▸ **DATA SUPPLIED**:
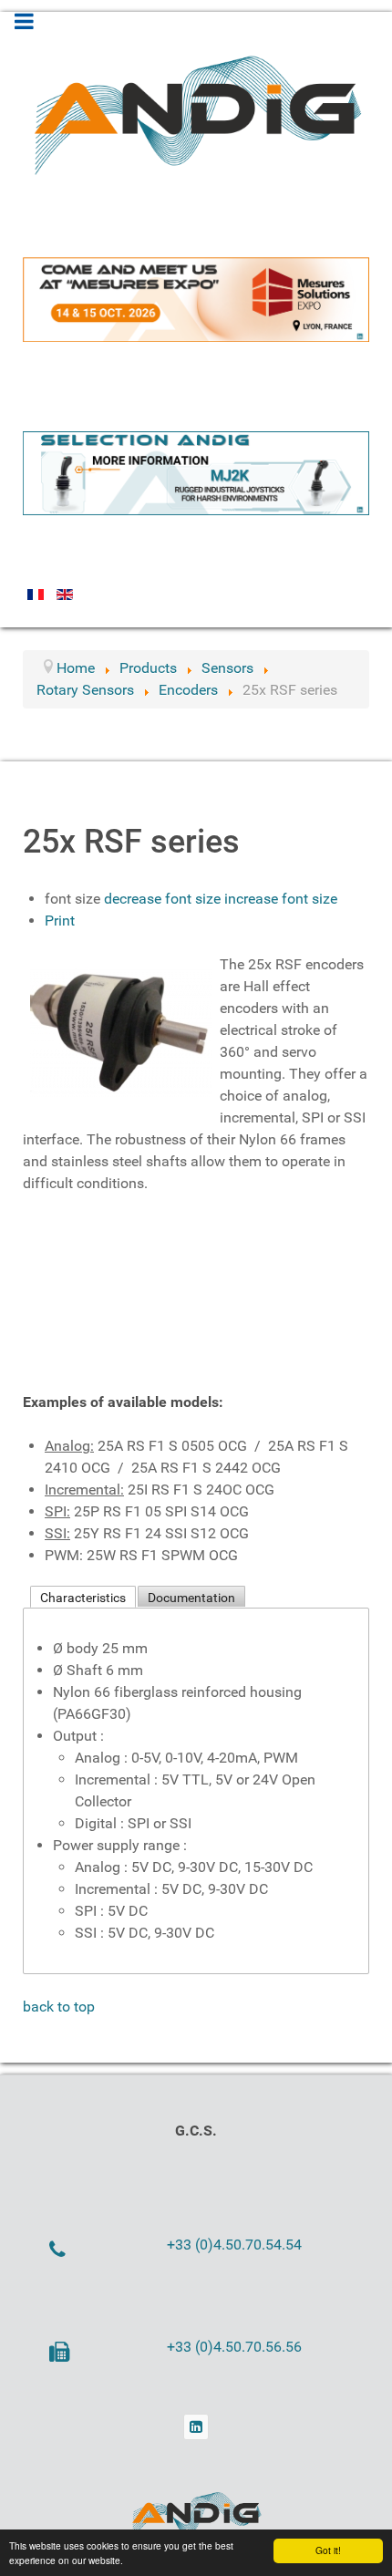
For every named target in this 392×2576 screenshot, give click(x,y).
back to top (59, 2006)
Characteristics (83, 1597)
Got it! (328, 2550)
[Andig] (196, 110)
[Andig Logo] (196, 2515)
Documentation (191, 1597)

▸ **GOAL OF THE EXERCISE**: Repeat only the lines starting at the one that contains "Characteristics (83, 1597)" and ending at the last line above, exactly as written.

▸ **RESULT OF THIS TASK**:
Characteristics (83, 1597)
Got it! (328, 2550)
[Andig] (196, 110)
[Andig Logo] (196, 2515)
Documentation (191, 1597)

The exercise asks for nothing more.